“We believe we will offer in a year’s time a complete cure for cancer”: Israeli scientists

“We believe we will offer in a year’s time a complete cure for cancer”: Israeli scientists. By Maayan Jaffe-Hoffman.

A small team of Israeli scientists think they might have found the first complete cure for cancer.

“We believe we will offer in a year’s time a complete cure for cancer,” said Dan Aridor, of a new treatment being developed by his company, Accelerated Evolution Biotechnologies Ltd. (AEBi), which was founded in 2000 in the ITEK incubator in the Weizmann Science Park. …

“Our cancer cure will be effective from day one, will last a duration of a few weeks and will have no or minimal side-effects at a much lower cost than most other treatments on the market,” Aridor said. “Our solution will be both generic and personal.” …

Most anti-cancer drugs attack a specific target on or in the cancer cell, [CEO Dr. Ilan Morad] explained. Inhibiting the target usually affects a physiological pathway that promotes cancer. Mutations in the targets – or downstream in their physiological pathways – could make the targets not relevant to the cancer nature of the cell, and hence the drug attacking it is rendered ineffective.

In contrast, MuTaTo is using a combination of several cancer-targeting peptides for each cancer cell at the same time, combined with a strong peptide toxin that would kill cancer cells specifically. By using at least three targeting peptides on the same structure with a strong toxin, Morad said, “we made sure that the treatment will not be affected by mutations; cancer cells can mutate in such a way that targeted receptors are dropped by the cancer.”
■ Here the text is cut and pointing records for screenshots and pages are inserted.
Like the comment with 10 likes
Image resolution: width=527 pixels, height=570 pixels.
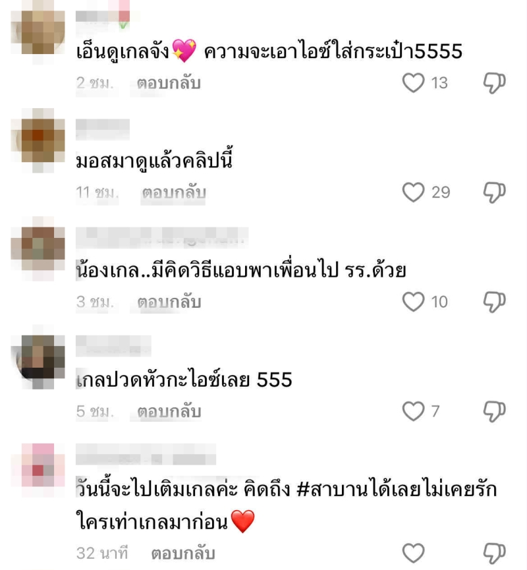pyautogui.click(x=413, y=302)
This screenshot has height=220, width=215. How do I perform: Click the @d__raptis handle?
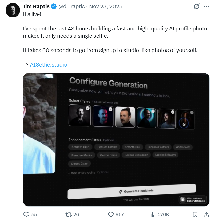tap(72, 6)
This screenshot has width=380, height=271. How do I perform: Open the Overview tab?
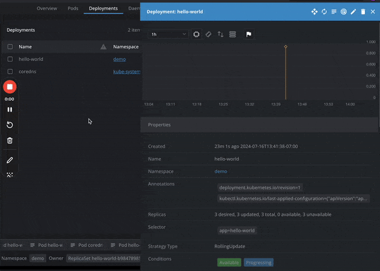(47, 8)
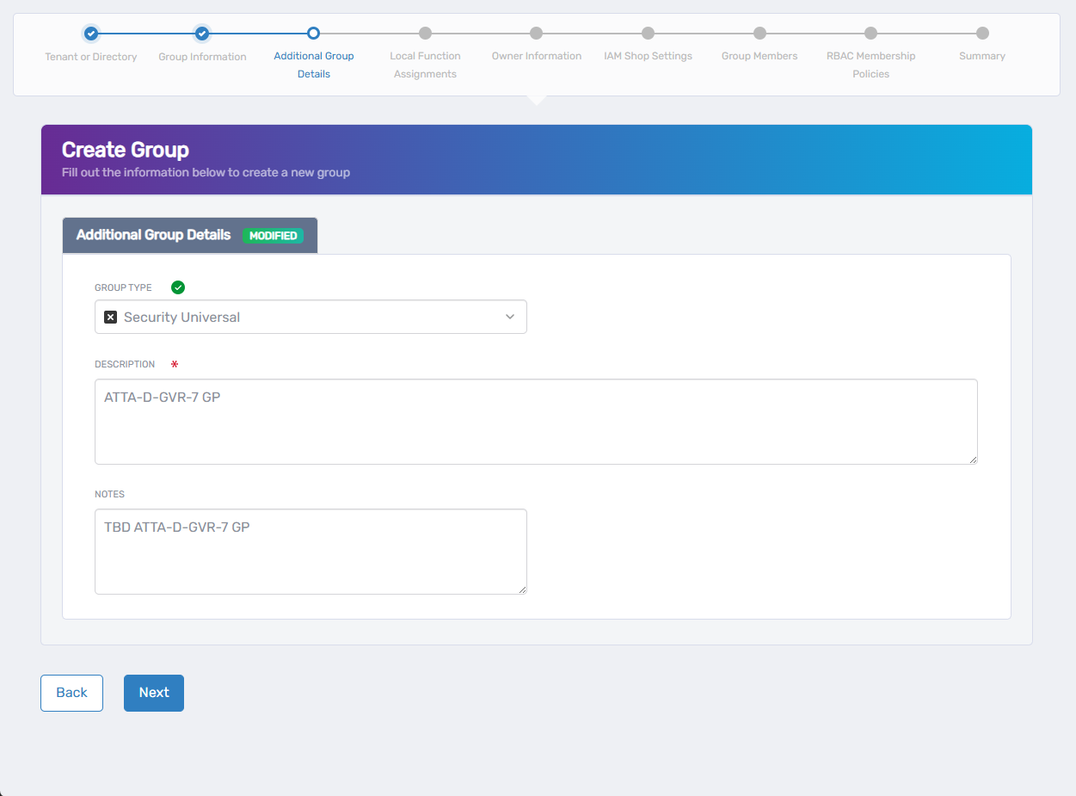
Task: Select the Additional Group Details tab
Action: pyautogui.click(x=154, y=235)
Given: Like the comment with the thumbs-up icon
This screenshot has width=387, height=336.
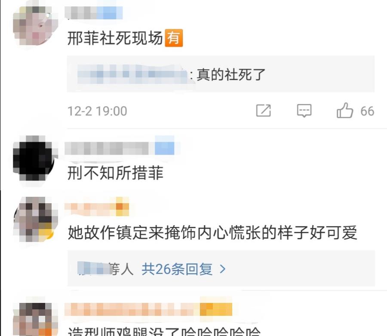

“The probability of having multiple mutations that would modify all targeted receptors simultaneously decreases dramatically with the number of targets used,” Morad continued. “Instead of attacking receptors one at a time, we attack receptors three at a time – not even cancer can mutate three receptors at the same time.” …

He equated the concept of MuTaTo to the triple drug cocktail that has helped change AIDS from being an automatic death sentence to a chronic – but often manageable – disease. … Now, he said, people with AIDS are HIV carriers, but they are not sick anymore. …

The MuTaTo cancer treatment will eventually be personalized. Each patient will provide a piece of his biopsy to the lab, which would then analyze it to know which receptors are overexpressed. The individual would then be administered exactly the molecule cocktail needed to cure his disease.

However, unlike in the case of AIDS, where patients must take the cocktail throughout their lives, in the case of MuTaTo, the cells would be killed, and the patient could likely stop treatment after only a few weeks.